Stimmlich ist die aufgebotene Besetzung allerdings eher enttäuschend. Timothy Fallons lyrischer Tenor klingt für den Möchtegern-Retter Belmonte etwas zu zirpend. Durch sein komödiantisches Auftreten, das mehr an einen Charaktertenor erinnert, verwischt er zudem die Abgrenzung zwischen dem ernster angelegten Trio Konstanze-Selim-Belmonte und dem komischen Dreigespann Blonde-Pedrillo-Osmin.
Rebeccas Nelsen ist ein eine annehmbare Besetzung für die schwierige Partie der Konstanze, die die Koloraturen recht gut meistert, den stimmlichen Glanz aber vermissen lässt. Nach der Pause wird sie als – auf ihren Wunsch – als indisponiert angesagt, singt aber immerhin bis zu Ende weiter.

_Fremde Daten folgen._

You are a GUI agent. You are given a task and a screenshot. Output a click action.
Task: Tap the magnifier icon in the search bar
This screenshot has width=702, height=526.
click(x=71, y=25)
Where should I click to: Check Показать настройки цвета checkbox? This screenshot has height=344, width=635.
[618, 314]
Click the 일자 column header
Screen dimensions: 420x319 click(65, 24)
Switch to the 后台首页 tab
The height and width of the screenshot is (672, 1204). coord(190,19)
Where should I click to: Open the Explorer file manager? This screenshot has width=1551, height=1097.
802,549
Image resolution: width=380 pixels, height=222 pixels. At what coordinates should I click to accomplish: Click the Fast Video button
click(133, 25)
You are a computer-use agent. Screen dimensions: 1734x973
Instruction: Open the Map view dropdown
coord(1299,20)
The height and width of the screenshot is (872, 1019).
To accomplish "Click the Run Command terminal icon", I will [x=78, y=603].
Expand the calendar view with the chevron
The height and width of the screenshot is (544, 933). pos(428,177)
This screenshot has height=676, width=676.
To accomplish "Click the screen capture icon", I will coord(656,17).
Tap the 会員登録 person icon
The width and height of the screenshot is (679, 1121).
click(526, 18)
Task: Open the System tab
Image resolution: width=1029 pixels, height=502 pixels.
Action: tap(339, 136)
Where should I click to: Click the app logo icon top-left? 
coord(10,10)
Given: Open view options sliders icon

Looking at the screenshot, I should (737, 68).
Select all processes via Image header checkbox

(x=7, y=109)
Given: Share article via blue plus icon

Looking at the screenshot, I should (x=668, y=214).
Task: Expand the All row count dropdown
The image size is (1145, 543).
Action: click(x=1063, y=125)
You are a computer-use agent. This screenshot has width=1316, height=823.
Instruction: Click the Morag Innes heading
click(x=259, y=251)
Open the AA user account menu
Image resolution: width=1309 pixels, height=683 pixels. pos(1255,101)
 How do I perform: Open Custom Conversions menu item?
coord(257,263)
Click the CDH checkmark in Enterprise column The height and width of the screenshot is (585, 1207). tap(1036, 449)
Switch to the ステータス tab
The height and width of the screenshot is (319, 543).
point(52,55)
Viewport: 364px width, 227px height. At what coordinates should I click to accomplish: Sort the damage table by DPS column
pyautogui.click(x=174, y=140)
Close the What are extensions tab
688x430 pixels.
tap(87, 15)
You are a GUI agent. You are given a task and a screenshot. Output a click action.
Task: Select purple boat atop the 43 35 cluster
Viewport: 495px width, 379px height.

Darstellerisch gut ist die Blonde von Hedwig Ritter, die aber in der Höhe bald schrill klingt und in der Mittellage etwas hektisch wirkt. Der Registerwechsel in „Durch Zärtlichkeit und Schmeicheln“ geht nicht gerade glatt über die Bühne.
Daniel Kluge ist ein witziger, stimmlich noch ausbaubedürftiger Pedrillo. Murat Seven in der Sprechrolle von Pascha Selim ein nobler, Autorität ausstrahlender, in der Regie von Nurkan Erpulat etwas zu geschwätzig lehrmeisternder Fürst.
Stefan Cerny, dessen Osmin in den Premierenkritiken unisono als Ereignis gefeiert wurde, ist an diesem Abend auf der Bühne zwar ein – wie erwartet – großartiger Darsteller und mit seiner enormen, einnehmenden Bühnenpräsenz erneut der charismatische, etwas geheimnisvolle, unergründliche Mittelpunkt der Aufführung, muss aber diesmal im Orchestergraben gesanglich durch den kurzfristig einspringenden Ante Jerkunica ersetzt werden, weil ein Leistenbruch Schonung verlangt. Jerkunica verfügt über einen eindrucksvoll großen Bass und zeigt sich auch den extremen Tiefen dieser Rolle jederzeit gewachsen. Eine gute Lösung in einer schwierigen Situation, für die man dankbar ist.
Dankbar zeigt sich auch das Publikum. In den freundlichen Applaus mischen sich zwei Buhrufe. Insgesamt aber scheint man mit dem Dargebotenen zufrieden zu sein. Ein paar Besucher sind nach der Pause allerdings nicht mehr wiedergekommen.